>> START Record excerpts

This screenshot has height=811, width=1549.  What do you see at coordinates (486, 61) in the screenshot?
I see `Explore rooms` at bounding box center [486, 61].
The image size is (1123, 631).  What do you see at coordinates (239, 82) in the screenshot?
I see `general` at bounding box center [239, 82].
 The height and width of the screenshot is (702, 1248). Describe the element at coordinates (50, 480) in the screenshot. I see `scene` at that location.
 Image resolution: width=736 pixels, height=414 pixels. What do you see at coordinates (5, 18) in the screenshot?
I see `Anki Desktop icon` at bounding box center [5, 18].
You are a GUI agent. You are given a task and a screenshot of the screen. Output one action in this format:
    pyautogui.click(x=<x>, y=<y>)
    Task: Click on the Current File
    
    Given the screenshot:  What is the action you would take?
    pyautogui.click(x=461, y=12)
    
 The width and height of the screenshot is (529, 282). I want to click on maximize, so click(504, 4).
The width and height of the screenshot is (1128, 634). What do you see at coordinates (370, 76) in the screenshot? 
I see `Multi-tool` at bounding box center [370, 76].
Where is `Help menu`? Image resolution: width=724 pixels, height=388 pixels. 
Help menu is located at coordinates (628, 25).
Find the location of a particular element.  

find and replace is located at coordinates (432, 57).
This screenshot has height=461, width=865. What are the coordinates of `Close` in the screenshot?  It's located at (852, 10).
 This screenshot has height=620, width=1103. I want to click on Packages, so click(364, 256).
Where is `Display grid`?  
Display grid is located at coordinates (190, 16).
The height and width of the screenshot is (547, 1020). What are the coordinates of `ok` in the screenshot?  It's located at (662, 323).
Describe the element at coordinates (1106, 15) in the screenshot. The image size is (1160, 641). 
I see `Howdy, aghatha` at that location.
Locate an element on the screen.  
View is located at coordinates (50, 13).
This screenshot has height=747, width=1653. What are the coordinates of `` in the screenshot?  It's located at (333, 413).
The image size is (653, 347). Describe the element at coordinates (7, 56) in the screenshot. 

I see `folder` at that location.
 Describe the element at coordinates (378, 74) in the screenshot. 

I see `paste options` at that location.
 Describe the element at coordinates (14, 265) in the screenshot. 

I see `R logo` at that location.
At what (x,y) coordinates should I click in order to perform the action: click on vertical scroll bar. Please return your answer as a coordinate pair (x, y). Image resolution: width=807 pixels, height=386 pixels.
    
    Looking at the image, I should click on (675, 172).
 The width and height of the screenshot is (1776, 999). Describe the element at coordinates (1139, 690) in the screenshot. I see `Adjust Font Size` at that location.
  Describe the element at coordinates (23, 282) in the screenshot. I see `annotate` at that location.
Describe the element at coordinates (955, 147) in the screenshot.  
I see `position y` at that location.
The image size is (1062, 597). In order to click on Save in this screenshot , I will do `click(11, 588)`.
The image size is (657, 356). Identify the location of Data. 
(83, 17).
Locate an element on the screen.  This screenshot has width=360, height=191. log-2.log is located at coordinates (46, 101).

>> END Record excerpts

### Problem
Print every one of the rows above, character for character.

### Worked answer
This screenshot has height=811, width=1549.  What do you see at coordinates (486, 61) in the screenshot?
I see `Explore rooms` at bounding box center [486, 61].
The image size is (1123, 631).  What do you see at coordinates (239, 82) in the screenshot?
I see `general` at bounding box center [239, 82].
 The height and width of the screenshot is (702, 1248). Describe the element at coordinates (50, 480) in the screenshot. I see `scene` at that location.
 Image resolution: width=736 pixels, height=414 pixels. What do you see at coordinates (5, 18) in the screenshot?
I see `Anki Desktop icon` at bounding box center [5, 18].
You are a GUI agent. You are given a task and a screenshot of the screen. Output one action in this format:
    pyautogui.click(x=<x>, y=<y>)
    Task: Click on the Current File
    
    Given the screenshot:  What is the action you would take?
    pyautogui.click(x=461, y=12)
    
 The width and height of the screenshot is (529, 282). I want to click on maximize, so click(504, 4).
The width and height of the screenshot is (1128, 634). What do you see at coordinates (370, 76) in the screenshot? 
I see `Multi-tool` at bounding box center [370, 76].
Where is `Help menu`? Image resolution: width=724 pixels, height=388 pixels. 
Help menu is located at coordinates (628, 25).
Find the location of a particular element.  

find and replace is located at coordinates (432, 57).
This screenshot has height=461, width=865. What are the coordinates of `Close` in the screenshot?  It's located at (852, 10).
 This screenshot has height=620, width=1103. I want to click on Packages, so click(364, 256).
Where is `Display grid`?  
Display grid is located at coordinates (190, 16).
The height and width of the screenshot is (547, 1020). What are the coordinates of `ok` in the screenshot?  It's located at (662, 323).
Describe the element at coordinates (1106, 15) in the screenshot. The image size is (1160, 641). 
I see `Howdy, aghatha` at that location.
Locate an element on the screen.  
View is located at coordinates (50, 13).
This screenshot has height=747, width=1653. What are the coordinates of `` in the screenshot?  It's located at (333, 413).
The image size is (653, 347). Describe the element at coordinates (7, 56) in the screenshot. 

I see `folder` at that location.
 Describe the element at coordinates (378, 74) in the screenshot. 

I see `paste options` at that location.
 Describe the element at coordinates (14, 265) in the screenshot. 

I see `R logo` at that location.
At what (x,y) coordinates should I click in order to perform the action: click on vertical scroll bar. Please return your answer as a coordinate pair (x, y). Image resolution: width=807 pixels, height=386 pixels.
    
    Looking at the image, I should click on (675, 172).
 The width and height of the screenshot is (1776, 999). Describe the element at coordinates (1139, 690) in the screenshot. I see `Adjust Font Size` at that location.
  Describe the element at coordinates (23, 282) in the screenshot. I see `annotate` at that location.
Describe the element at coordinates (955, 147) in the screenshot.  
I see `position y` at that location.
The image size is (1062, 597). In order to click on Save in this screenshot , I will do `click(11, 588)`.
The image size is (657, 356). Identify the location of Data. 
(83, 17).
Locate an element on the screen.  This screenshot has width=360, height=191. log-2.log is located at coordinates (46, 101).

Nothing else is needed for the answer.